TL – You’re making a circular argument. A town couldn’t “stiff CalPERS” if it were operating under an approved Chapter 9 workout plan overseen by the court. Your scenario would only be possible without court supervision, in which case the statutory lien provisions would be readily available.
Skippy, You and I could debate this stuff endlessly … meaning little.
While there will likely be judgements (one way or the other in the Courts), the ultimate settlement of these issues will be in the Courts of “reality” and the “math”. In neither such Court, do CA’s Plans participants get their full pensions.
It’s more a question of how many cities and how fast they will begin to fall.
Greed HAS consequences.
TL – The only thing missing from your ominous claim is a tag with a link to buy gold.
Skippy, The protections you suggest would likely apply nationwide. If they were indeed so strong, why do we already has examples of Public Sector pensioners getting hair-cutted ?
Perhaps it really boils down to what I have been saying ….. when there is not now (and never will be) sufficient funds to pay all “promised” pensions, they simply don’t get paid.
Every state has a different set of laws that apply to its pension programs. That’s why you’ll see different outcomes across the country – just as you do with insurance litigation in your own industry.
Skippy, Financial services (not insurance).
Skipping Dog says:
Take a look at the California Public Employees Retirement Law in our Government Code if you’d like more details.
Once again, do not listen to the HS educated troughers and their spin. The “Gov code” is all state law, it does not apply in ANY federal case if it is in conflict with federal law. In an Article I federal case the federal law will trump and supercede ALL STATE law, including the old gov code.

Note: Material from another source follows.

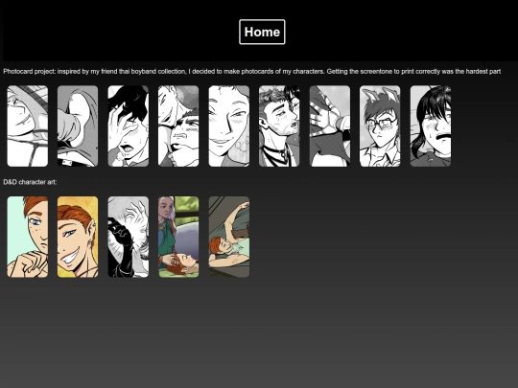Open second photocard showing a gray ear
This screenshot has height=388, width=518.
78,126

If CalTURDS had the legal authority to put a lien (oh brother, is that hilarious!!!) on any of San Bernardino’s (or any other participant) real or personal property they would, they would not even have to file papers or object to the SB BK case (which they are doing, right now, in court) they would simply start filing liens on everything they could.
Hmmm…I wonder why they have not done that?? I wonder why they are in federal court arguing for preferred status??? Hmmm…OH, I know, because they don’t have the legal authority to put a lien on anything.
Love spanking the ignorant “copy and paste” folks
The absolute power these unions have over all of us is frightening…for me, its simply stunning that these pirates have gamed this system so well, that even with bright flashlights of truth and excesses, they don’t blink, let alone run. They believe this is their right…they are worth it…and with a straight face tell taxpayers “good luck trying to change the rules…we made em.” This County, this State and perhaps our Country, has been hijacked by these government employees who, sadly, supposedly work(ed) for us. They don’t…our Legislators, City Councils and Governor (and President), work for them…..and the credit card bills they have racked up…is undeniable evidence that. They don’t care about democracy..they look to undermine it daily…and the politicians, judges and voters that allow this bankrupting behavior for the benefit of only 4 – 6% of overpaid public employee union members at the expense of the next generation and today’s needy (who will be deprived of government services as more and more monies get hijacked to pay these thugs) need to sound the alarm…or we will be Russia or Greece (if we aren’t already). Today, tragically, by enabling them to continue to gain the system…we work for them. God help us.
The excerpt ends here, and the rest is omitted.